Metabolism of Lipids and Proteins

Lipid Metabolism: Lipogenesis and Lipolysis

When energy intake exceeds demand, glucose is converted to fatty acids and stored as triglycerides (lipogenesis). When energy is needed, triglycerides are broken down into fatty acids and glycerol (lipolysis). Fatty acids undergo β-oxidation to form acetyl CoA, which enters the citric acid cycle.

• Lipogenesis: Formation of triglycerides from glucose and fatty acids

• Lipolysis: Breakdown of triglycerides to fatty acids and glycerol

• β-oxidation: Fatty acids are converted to acetyl CoA (e.g., 16-carbon fatty acid yields 8 acetyl CoA)

• ATP Yield: High; a 16-carbon fatty acid can yield up to 108 ATP

Ketogenesis

When fatty acid breakdown exceeds energy needs (e.g., fasting, diabetes), the liver converts excess acetyl CoA into ketone bodies (ketogenesis). These water-soluble molecules can be used as alternative energy sources but may accumulate and cause ketosis.

Amino Acid Metabolism and Gluconeogenesis

Amino acids are primarily used for protein synthesis, but excess can be converted to glucose (gluconeogenesis) or used for energy. Some citric acid cycle intermediates can be converted to amino acids by transamination (addition of an amine group).

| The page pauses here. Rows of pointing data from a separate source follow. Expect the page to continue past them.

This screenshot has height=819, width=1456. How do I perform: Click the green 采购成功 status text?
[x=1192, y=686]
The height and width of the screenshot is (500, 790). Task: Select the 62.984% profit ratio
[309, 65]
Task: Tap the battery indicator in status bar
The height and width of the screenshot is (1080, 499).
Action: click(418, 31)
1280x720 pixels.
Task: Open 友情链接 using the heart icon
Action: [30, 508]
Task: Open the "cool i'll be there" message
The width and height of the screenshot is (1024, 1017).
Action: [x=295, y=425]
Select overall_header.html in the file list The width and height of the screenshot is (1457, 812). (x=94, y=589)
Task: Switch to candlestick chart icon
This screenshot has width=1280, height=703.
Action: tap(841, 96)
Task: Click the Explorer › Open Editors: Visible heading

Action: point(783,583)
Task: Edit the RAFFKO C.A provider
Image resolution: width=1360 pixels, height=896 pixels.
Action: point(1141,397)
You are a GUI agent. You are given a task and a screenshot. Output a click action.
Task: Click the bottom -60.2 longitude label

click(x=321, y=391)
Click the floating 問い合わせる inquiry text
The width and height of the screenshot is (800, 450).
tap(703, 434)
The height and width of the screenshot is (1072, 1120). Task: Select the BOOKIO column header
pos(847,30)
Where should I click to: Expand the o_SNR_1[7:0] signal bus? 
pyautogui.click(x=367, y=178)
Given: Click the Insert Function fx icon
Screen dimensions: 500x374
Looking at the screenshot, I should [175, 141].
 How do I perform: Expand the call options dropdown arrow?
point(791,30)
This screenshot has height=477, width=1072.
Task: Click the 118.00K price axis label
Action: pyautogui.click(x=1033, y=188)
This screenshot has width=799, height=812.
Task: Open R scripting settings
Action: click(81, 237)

• Gluconeogenesis: Formation of glucose from amino acids

• Transamination: Conversion of keto acids to amino acids

Integration of Metabolic Pathways

Carbohydrates, fats, and proteins are interconnected through shared metabolic intermediates, allowing the body to adapt to varying energy demands and dietary intake.

Relative Importance of Energy Sources in Different Organs

The preference for energy substrates varies by organ. For example, the brain relies heavily on glucose, while resting skeletal muscle prefers fatty acids. The liver and heart can utilize a variety of substrates, including ketone bodies and lactic acid.